▸ **Exercise requirements**:
Using the pen blank thread below, decide whether each statement agrees with it: (a) Dan Masshardt had worked with bog oak before; (b) Dan Masshardt had worked with ebony before; (c) NittanyLion says the smell of a burned slice will show whether the blank is wood or horn. Answer yes or no for each, and quote the deciding words from the thread.
--- BEGIN Passage shown ---
# What is this pen blank?



## Dan Masshardt (Sep 24, 2013)

Got it in a box of stuff.  Seems like wood but ?


----------



## greggas (Sep 24, 2013)

hard to tell from the pics but the side view seems to show an open grain structure ...perhaps bog oak or Asian Ebony


----------



## Dan Masshardt (Sep 24, 2013)

greggas said:


> hard to tell from the pics but the side view seems to show an open grain structure ...perhaps bog oak or Asian Ebony



I've worked with bog oak before.  Doesn't seen like it In person.  It doesn't seem heavy enough either.  

I was wondering ebony or black wood?   I've never worked with either.


----------



## LanceD (Sep 24, 2013)

Looks like horn.


----------



## Jim15 (Sep 24, 2013)

Looks like some buffalo horn that I have.


----------



## Dan Masshardt (Sep 24, 2013)

Any tips for how I could tell for sure?


----------



## NittanyLion (Sep 24, 2013)

Slice off a very small slice and burn it.  You will be able to tell from the smell if it is wood or horn.


----------



## Dan Masshardt (Sep 24, 2013)

NittanyLion said:


> Slice off a very small slice and burn it.  You will be able to tell from the smell if it is wood or horn.
--- END Passage shown ---
--- BEGIN Source material ---
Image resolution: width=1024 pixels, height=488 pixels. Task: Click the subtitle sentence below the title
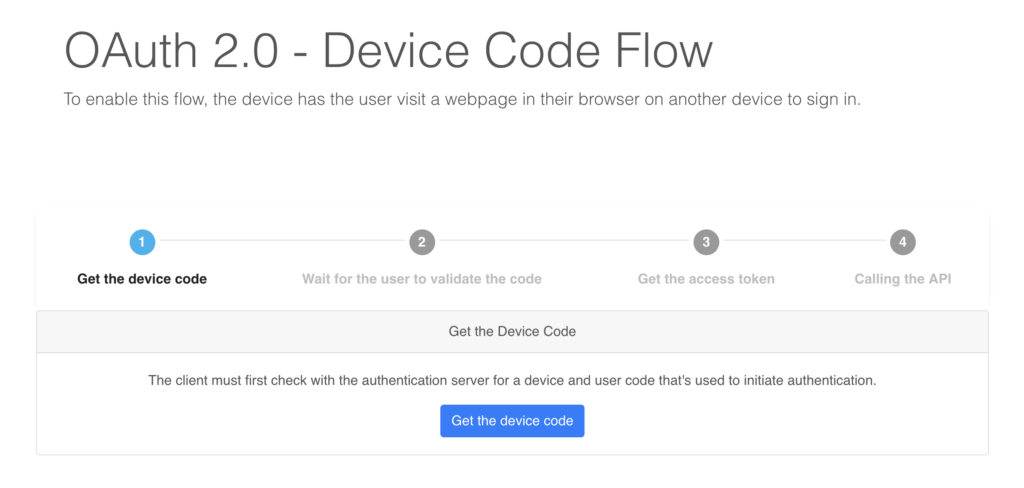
--- END Source material ---
▸ **Answer for this exercise**:
(a) Yes: "I've worked with bog oak before."
(b) No: "I've never worked with either."
(c) Yes: "You will be able to tell from the smell if it is wood or horn."